In nine patients the MRI result was equivocal. In all of these cases appendicitis could not be excluded completely. In four cases the appendix was not detectable, but there were no secondary signs of appendicitis. In two cases the terminal ileum was also enlarged, therefore correctly termed as terminal ileitis. In one case there was doubt if the enlarged structure was the appendix or an infected Meckel's diverticula, however this appeared to be a Meckel's diverticulitis. In one other case the enlarged appendix was found next to an enlarged adnex that had signs of infection. This showed the manifestation of adnexitis. In the last case the appendix diameter was slightly enlarged to a maximum of 8 mm but there were no secondary signs of appendicitis. On pathology there were no symptoms of infection (Table 4). We didn’t calculate the positive or negative predictive values with the equivocal results.

Table 4 The nine equivocal MRI results

Several other diagnostic tools like ultrasound, CT scan and diagnostic laparoscopy were used in daily practice to confirm or exclude the diagnosis of appendicitis. In the Dutch guidelines about the diagnosis of appendicitis, which was published in 2010, it advises for an ultrasound in order to minimise the negative appendectomy ratio. And in case of a negative or inconclusive ultrasound the guidelines prescribe to perform a CT scan. The use of a CT scan is known to have a good sensitivity (87–100 %) and specificity (83–98 %) [19]. However, especially in this group of young females, the use of ionising radiation must be reduced as much as possible. In experienced hands ultrasound can be an attractive alternative with a large sensitivity ranging from 75 to 96 % and specificity of 85 % to near 100 %, however the technique is known to be very operator dependent [7, 19, 20].

Diagnostic laparoscopy is found to be of great use in diagnosing appendicitis especially in females [10, 11]. Van den Broek et al. found that diagnostic laparoscopy reduced the negative appendectomy rate in women from 39 to 20 % [10]. Nevertheless the disadvantages of diagnostic laparoscopy, the use of general anaesthesia, the morbidity that accompanies an invasive examination and the hospitalisation including costs of operation room and equipment all together make the diagnostic laparoscopy an expensive diagnostic method.
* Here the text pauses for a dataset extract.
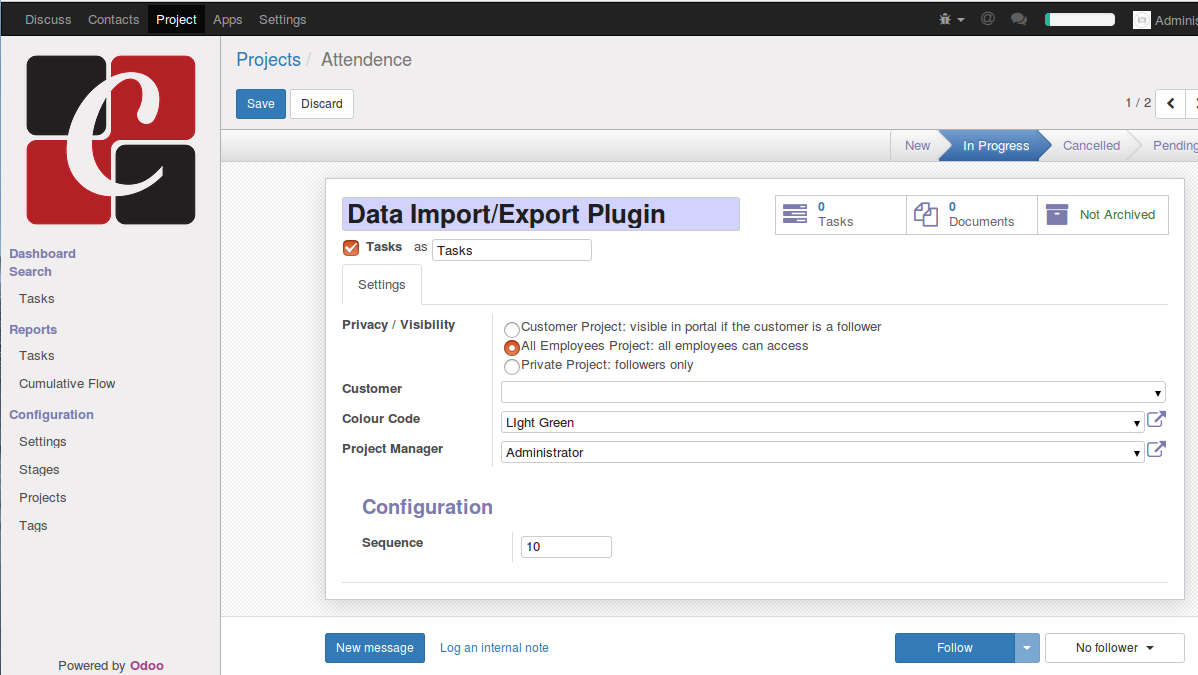1198x675 pixels.
Task: Open external link for Project Manager
Action: click(1156, 450)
Using MRI as a non-invasive tool such disadvantages could be prevented.

In the present study nine patients presented with clear severe peritonitis were excluded for MRI, in all other patients the short time between admission and MRI was not detrimental to any.

Despite the advantages of MRI, such as not using ionising radiation and the ability to give reproducible images, when compared with CT, MRI is said to not be easily accessible for emergency studies. In the research period of 1.5 years we had time slots on the MRI, only seven patients were excluded in this study since the MRI was not available.

In conclusion, in young females clinical diagnosis of appendicitis is notoriously difficult [11]. Imaging tools are needed to determine the correct diagnosis with a minimum of fertile invasive procedures. Our study shows that the application of MRI in this particular patient group of fertile females improves the clinical decision-making process by reducing the surgical intervention rate and moving patients early to the appropriate treatment group.